Faced with an opportunity to make a tremendous sacrifice, she’ll
have to decide…can she forego her eternal happiness to give them theirs?
Excerpt:
The third time Autumn
Baines died was the most painful, the most horrific. She’d been warned that
would happen. Each of her deaths would continue to get worse. This time it had
been a high speed car accident where she’d been trapped for hours, pinned
beneath the steering wheel, gasping for breath, begging for help. The
paramedics had arrived and performed a long, agonizing extraction, but she died
in the ambulance before they reached the hospital.
She shuddered and banished
the disturbing image, focusing on the now. Her guardian angel, Milo, sat across
the table. The glow around him was so intense, had he not been black, he would
have faded into the whiteness of the room. So much white—walls, chairs, floor,
desk. The first few times she’d been in this room, the starkness had been
blinding, but she was growing used to it.
He frowned disapprovingly.
“Back again, I see.”
She lifted her hands,
palms up. “Well, you know, dying is so much fun, I can’t resist.”
“You joke, but you know
that, eventually, you’ll use up all your chances. And then…”
“I know, I know. Eternal
damnation.” Her tone was light, but her heart pounded, and her stomach clenched
in terror. As much as the thought horrified her, why couldn’t she do what she
needed to do to avoid it? What was wrong with her?

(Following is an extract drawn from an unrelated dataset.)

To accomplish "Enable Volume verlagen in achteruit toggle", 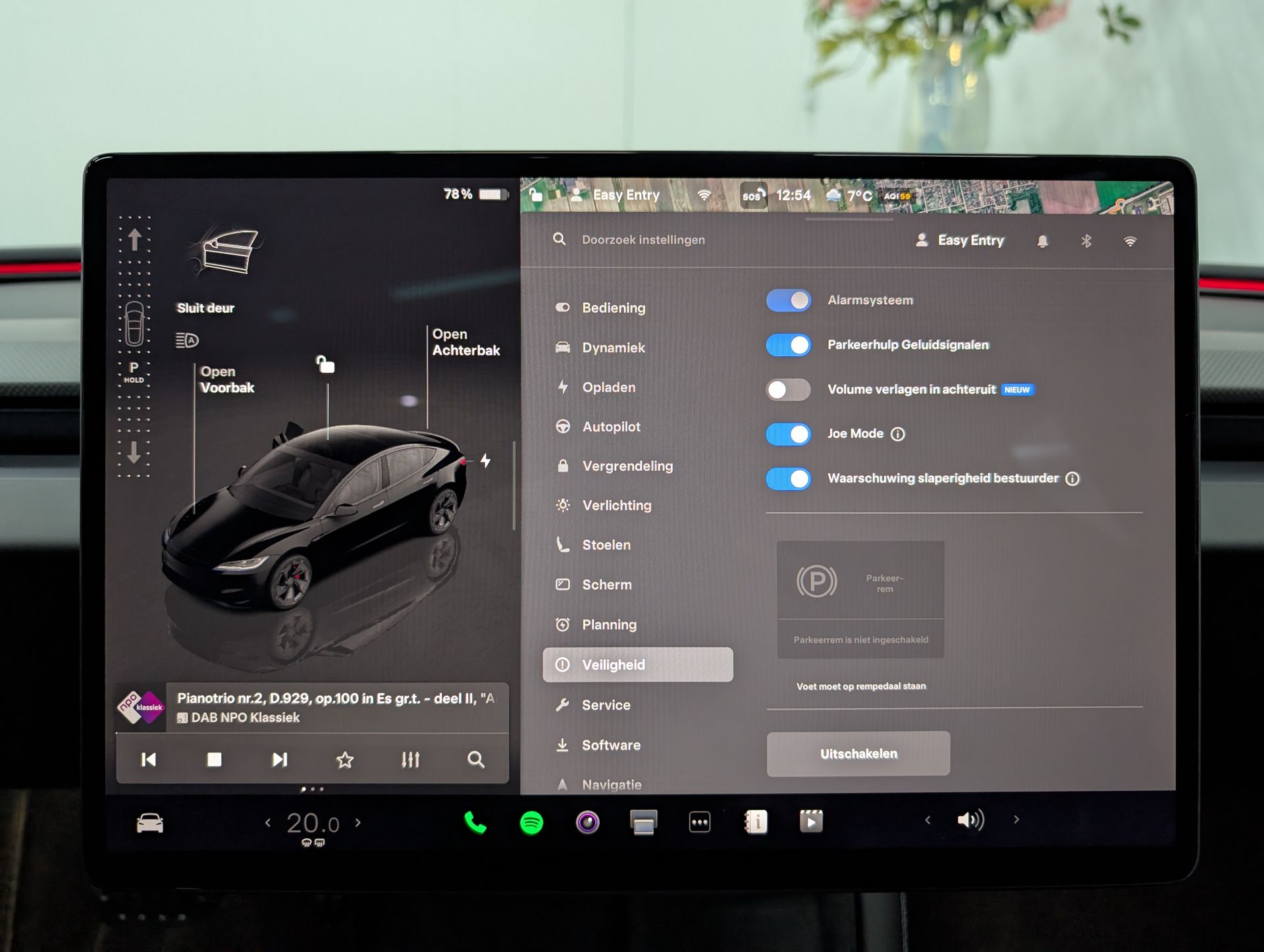I will tap(788, 390).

Sympathy flashed over Milo’s
face, then he schooled his expression into neutrality. Sounding like a judge
handing down a sentence, he said, “Autumn Baines, after your first death, due
to your selfishness and acts of unkindness, you were sentenced to eternal
damnation. However, based on the—”
“Come on,” she
interrupted. “It’s not like I haven’t heard this before. Twice.”
“Yes, but you know we have
to go over it again. That way, you can’t claim you weren’t given all the
facts.”
She smirked. “Like, I
could take God to court?”
He gave her an exasperated
look. “Just let me do my job, okay?”
“Fine.” She sat back in
the chair and crossed her arms, waiting. It wasn’t like she was in a hurry to
begin her third life anyway. So far, they hadn’t been exactly paradise.
Paradise, hmmm…now that was something she could get behind. Maybe they were
sending her to the Bahamas this time. She listened patiently, her hope growing
that they’d give her a nice little hut on the beach with a horde of cabana boys
to see to her every whim.
“However,” Milo continued,
“after reviewing your life, it came to our attention that, while you had never
performed a selfless act, you also had never, in your twenty-eight years, had
one single person to love you.” He looked up at her, no doubt to gauge her
emotions.
The words were cruel,
but she knew Milo’s intentions were not. He was kind-hearted and sympathized
with her plight, but he needn’t bother. So what if no one, including her own
mother, had ever loved her? She’d known plenty of people who had been loved, and they were
unhappy—many were even more screwed up than she was.